§ **Given records**:

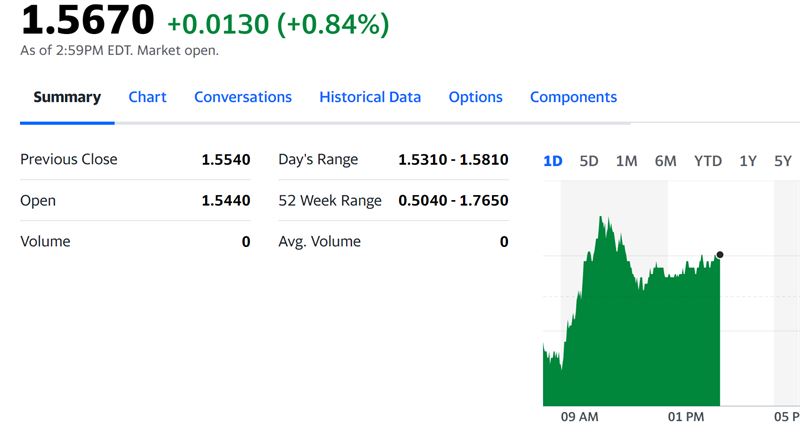Screen dimensions: 800x432
Task: Select the Options tab
Action: (475, 97)
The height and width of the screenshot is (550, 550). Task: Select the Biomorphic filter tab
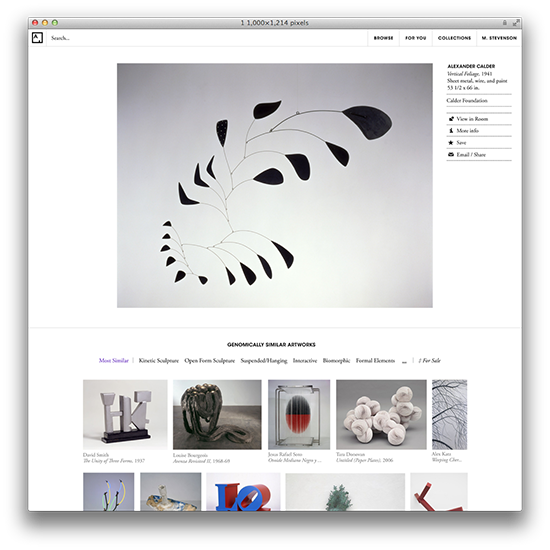click(336, 360)
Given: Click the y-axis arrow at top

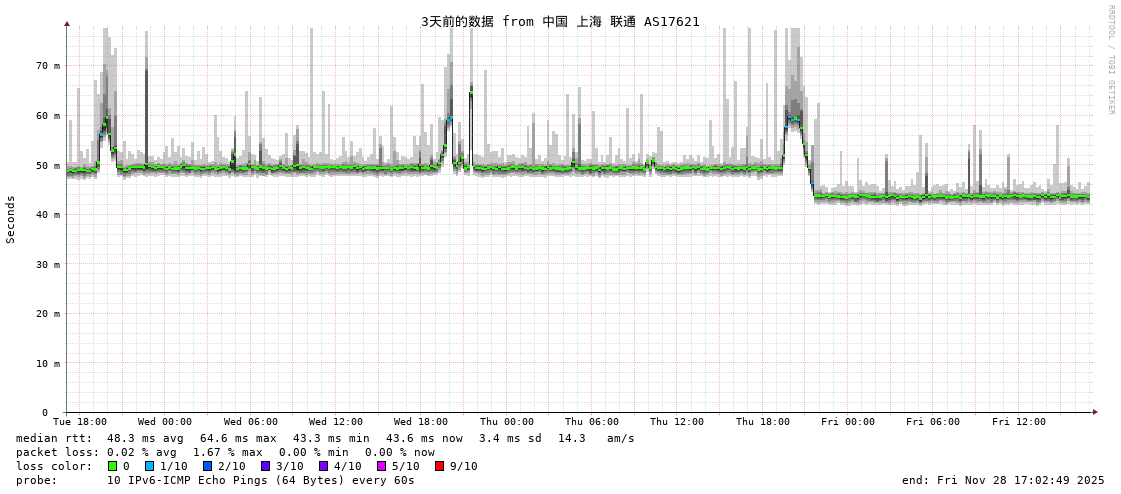Looking at the screenshot, I should click(67, 23).
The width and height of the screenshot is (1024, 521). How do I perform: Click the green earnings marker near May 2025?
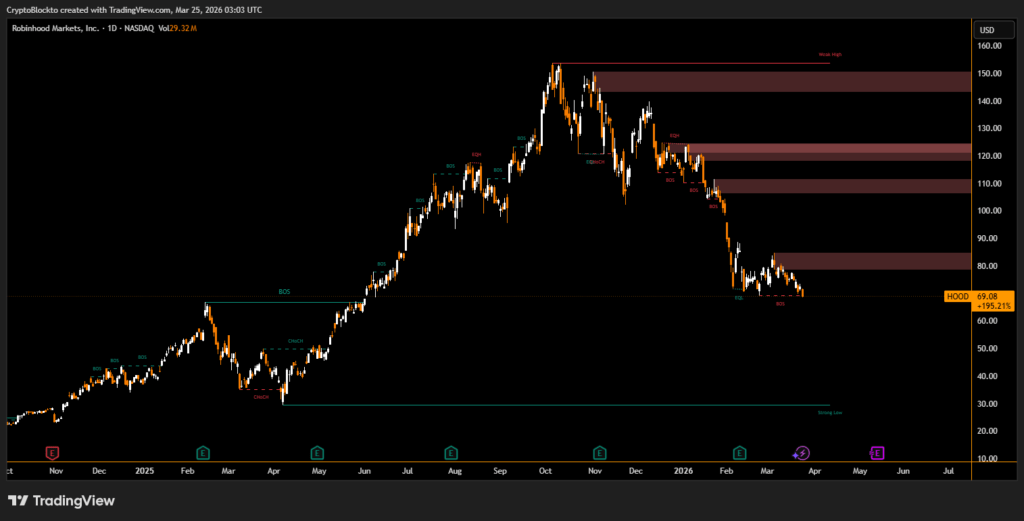pyautogui.click(x=317, y=453)
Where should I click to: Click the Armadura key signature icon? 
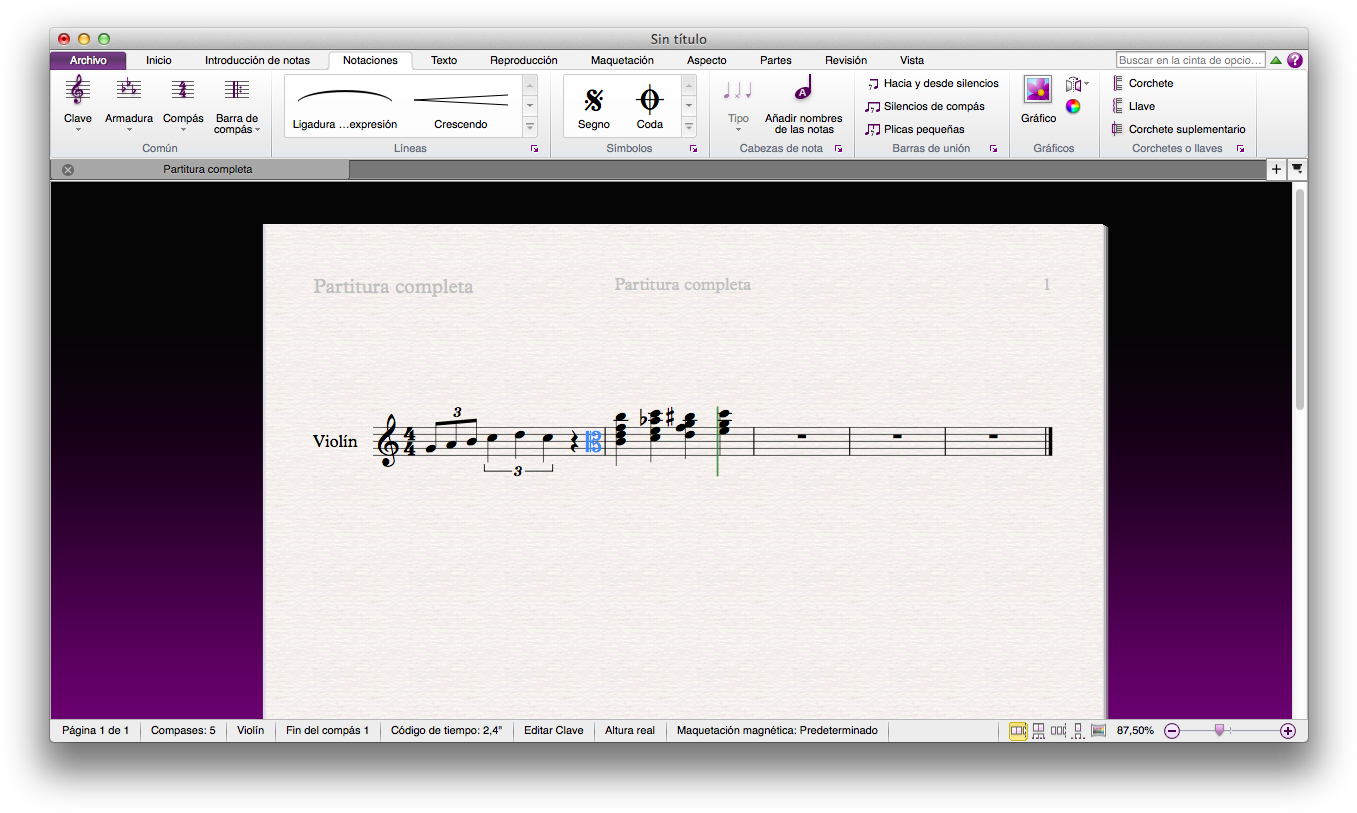(129, 91)
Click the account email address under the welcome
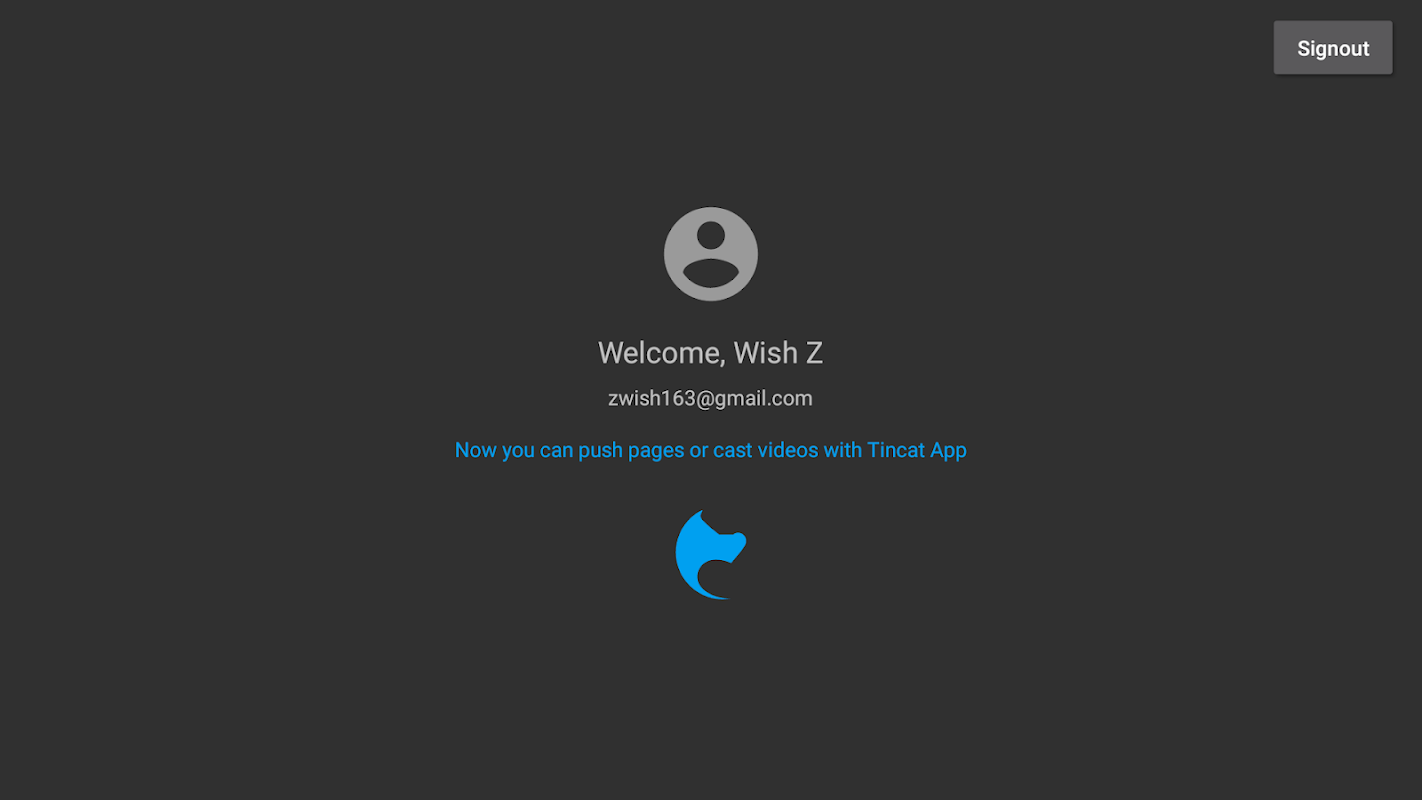Image resolution: width=1422 pixels, height=800 pixels. (710, 398)
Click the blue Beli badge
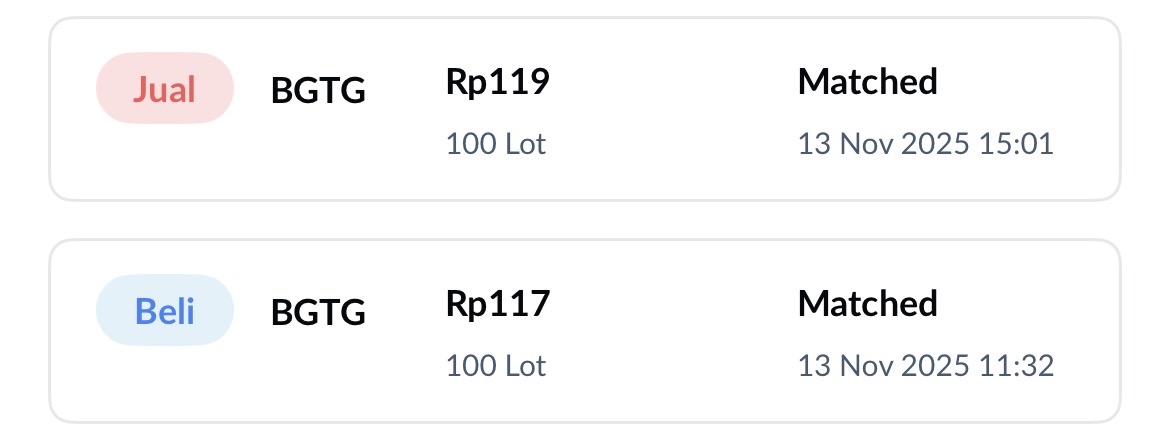Screen dimensions: 1170x434 [164, 311]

§ **Goal**: Count the lines in the entries above that contain the string "Task", treating uppercase and lowercase letters as different. Reply with the number alone.

§ **Exercise response**: 2